• [Stored records]

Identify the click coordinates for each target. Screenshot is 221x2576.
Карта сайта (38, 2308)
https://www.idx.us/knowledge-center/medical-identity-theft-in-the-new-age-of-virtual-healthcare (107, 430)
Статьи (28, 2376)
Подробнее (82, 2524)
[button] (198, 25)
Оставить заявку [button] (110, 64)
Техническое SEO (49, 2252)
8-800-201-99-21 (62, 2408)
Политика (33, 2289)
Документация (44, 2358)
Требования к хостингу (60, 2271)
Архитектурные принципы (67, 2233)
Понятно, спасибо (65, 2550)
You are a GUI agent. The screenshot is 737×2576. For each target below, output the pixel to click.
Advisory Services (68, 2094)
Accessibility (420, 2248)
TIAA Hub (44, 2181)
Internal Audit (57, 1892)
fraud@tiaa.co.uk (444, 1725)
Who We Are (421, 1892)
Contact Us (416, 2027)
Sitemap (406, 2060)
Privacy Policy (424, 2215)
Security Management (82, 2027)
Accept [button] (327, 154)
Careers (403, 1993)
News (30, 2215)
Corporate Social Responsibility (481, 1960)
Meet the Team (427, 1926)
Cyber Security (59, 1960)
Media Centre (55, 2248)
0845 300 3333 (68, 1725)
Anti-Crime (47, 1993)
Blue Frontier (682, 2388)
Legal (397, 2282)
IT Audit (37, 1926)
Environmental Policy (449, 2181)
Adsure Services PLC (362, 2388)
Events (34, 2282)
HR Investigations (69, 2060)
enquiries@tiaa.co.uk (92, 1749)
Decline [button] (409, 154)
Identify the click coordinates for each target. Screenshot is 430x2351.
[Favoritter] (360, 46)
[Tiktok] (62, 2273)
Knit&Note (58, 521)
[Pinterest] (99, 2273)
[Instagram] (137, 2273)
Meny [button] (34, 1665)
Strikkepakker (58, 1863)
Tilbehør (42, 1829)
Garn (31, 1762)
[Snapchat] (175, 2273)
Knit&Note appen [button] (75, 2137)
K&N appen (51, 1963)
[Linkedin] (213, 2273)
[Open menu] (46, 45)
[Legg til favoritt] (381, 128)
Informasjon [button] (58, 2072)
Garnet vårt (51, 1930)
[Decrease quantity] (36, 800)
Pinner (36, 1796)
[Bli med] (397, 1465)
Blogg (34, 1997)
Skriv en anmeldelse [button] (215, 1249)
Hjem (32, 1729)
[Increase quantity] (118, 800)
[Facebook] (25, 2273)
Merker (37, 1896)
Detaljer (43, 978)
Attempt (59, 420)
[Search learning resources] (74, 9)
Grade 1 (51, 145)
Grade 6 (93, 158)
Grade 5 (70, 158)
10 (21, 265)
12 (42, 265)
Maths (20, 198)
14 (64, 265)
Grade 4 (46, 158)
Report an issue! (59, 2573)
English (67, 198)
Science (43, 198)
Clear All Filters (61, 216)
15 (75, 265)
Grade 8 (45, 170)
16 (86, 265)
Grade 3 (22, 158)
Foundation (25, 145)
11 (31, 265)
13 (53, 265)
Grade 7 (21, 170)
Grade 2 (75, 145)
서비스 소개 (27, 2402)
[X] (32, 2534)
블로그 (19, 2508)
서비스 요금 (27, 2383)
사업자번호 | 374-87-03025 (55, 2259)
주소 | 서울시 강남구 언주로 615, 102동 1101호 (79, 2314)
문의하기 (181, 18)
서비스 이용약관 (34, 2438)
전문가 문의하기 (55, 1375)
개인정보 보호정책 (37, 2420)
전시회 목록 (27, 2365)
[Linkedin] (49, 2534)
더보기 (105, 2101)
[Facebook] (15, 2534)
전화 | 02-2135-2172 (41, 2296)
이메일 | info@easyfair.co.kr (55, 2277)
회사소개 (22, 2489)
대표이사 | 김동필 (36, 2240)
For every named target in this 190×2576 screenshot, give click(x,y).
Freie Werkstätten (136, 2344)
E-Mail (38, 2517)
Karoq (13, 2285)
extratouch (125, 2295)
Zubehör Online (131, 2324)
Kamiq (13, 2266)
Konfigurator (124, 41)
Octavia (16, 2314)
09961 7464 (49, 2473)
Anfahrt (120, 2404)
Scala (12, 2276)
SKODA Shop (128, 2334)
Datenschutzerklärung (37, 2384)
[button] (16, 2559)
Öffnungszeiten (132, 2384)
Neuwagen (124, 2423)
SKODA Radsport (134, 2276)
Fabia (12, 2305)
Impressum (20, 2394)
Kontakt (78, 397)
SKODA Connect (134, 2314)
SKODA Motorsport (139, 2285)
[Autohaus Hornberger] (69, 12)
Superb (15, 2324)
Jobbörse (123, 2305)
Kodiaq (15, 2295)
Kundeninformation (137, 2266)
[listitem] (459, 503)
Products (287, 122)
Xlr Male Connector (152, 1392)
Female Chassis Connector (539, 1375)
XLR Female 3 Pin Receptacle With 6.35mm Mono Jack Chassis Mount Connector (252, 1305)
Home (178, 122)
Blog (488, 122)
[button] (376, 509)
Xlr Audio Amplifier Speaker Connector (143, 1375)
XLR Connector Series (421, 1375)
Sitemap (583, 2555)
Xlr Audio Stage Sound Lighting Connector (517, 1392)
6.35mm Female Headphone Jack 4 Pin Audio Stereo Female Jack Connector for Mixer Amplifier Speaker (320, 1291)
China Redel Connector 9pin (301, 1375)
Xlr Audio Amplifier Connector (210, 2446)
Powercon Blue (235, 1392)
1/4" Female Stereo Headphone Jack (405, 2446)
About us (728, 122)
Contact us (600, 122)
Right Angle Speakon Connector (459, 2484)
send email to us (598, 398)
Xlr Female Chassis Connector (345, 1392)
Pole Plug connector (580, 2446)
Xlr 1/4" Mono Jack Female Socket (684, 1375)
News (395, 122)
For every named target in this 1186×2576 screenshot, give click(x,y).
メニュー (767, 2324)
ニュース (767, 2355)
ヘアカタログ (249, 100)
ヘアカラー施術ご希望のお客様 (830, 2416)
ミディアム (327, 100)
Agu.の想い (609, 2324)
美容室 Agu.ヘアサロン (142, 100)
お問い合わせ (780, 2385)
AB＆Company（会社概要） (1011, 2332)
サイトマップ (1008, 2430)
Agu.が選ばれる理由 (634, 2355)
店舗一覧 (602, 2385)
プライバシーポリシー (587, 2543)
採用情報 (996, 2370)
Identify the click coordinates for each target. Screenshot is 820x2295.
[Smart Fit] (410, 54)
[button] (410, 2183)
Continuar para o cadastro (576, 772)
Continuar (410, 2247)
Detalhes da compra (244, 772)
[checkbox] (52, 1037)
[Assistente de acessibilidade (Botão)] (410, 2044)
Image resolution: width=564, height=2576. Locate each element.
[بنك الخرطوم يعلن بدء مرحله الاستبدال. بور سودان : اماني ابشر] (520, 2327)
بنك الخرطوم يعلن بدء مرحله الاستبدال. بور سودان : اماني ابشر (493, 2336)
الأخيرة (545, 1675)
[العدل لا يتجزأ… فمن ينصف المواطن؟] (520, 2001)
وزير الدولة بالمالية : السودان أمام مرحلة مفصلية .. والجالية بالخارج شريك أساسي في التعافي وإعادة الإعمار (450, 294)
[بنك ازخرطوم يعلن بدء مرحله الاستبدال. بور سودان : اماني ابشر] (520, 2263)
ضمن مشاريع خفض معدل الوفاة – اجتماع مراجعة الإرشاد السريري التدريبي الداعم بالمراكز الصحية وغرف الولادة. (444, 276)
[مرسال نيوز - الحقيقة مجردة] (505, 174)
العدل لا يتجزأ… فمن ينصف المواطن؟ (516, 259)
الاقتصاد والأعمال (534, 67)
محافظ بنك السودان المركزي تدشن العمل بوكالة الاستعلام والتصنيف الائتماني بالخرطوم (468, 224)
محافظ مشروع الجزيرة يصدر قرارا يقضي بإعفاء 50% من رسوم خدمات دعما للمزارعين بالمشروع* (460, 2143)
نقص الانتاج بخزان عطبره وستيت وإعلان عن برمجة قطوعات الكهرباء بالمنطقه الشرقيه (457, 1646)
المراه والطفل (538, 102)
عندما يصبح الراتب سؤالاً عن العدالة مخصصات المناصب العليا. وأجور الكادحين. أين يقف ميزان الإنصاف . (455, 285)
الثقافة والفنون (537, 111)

• [WHAT YOU SHOULD DO] Write down again the exact lines running from the beginning of the data to the line containing "Screenshot is 430x2351.", with both ends included.

• [OUTPUT OF THE TASK]
Identify the click coordinates for each target. Screenshot is 221x2576.
Карта сайта (38, 2308)
https://www.idx.us/knowledge-center/medical-identity-theft-in-the-new-age-of-virtual-healthcare (107, 430)
Статьи (28, 2376)
Подробнее (82, 2524)
[button] (198, 25)
Оставить заявку [button] (110, 64)
Техническое SEO (49, 2252)
8-800-201-99-21 (62, 2408)
Политика (33, 2289)
Документация (44, 2358)
Требования к хостингу (60, 2271)
Архитектурные принципы (67, 2233)
Понятно, спасибо (65, 2550)
You are a GUI agent. The screenshot is 737×2576. For each target below, output the pixel to click.
Advisory Services (68, 2094)
Accessibility (420, 2248)
TIAA Hub (44, 2181)
Internal Audit (57, 1892)
fraud@tiaa.co.uk (444, 1725)
Who We Are (421, 1892)
Contact Us (416, 2027)
Sitemap (406, 2060)
Privacy Policy (424, 2215)
Security Management (82, 2027)
Accept [button] (327, 154)
Careers (403, 1993)
News (30, 2215)
Corporate Social Responsibility (481, 1960)
Meet the Team (427, 1926)
Cyber Security (59, 1960)
Media Centre (55, 2248)
0845 300 3333 (68, 1725)
Anti-Crime (47, 1993)
Blue Frontier (682, 2388)
Legal (397, 2282)
IT Audit (37, 1926)
Environmental Policy (449, 2181)
Adsure Services PLC (362, 2388)
Events (34, 2282)
HR Investigations (69, 2060)
enquiries@tiaa.co.uk (92, 1749)
Decline [button] (409, 154)
Identify the click coordinates for each target. Screenshot is 430x2351.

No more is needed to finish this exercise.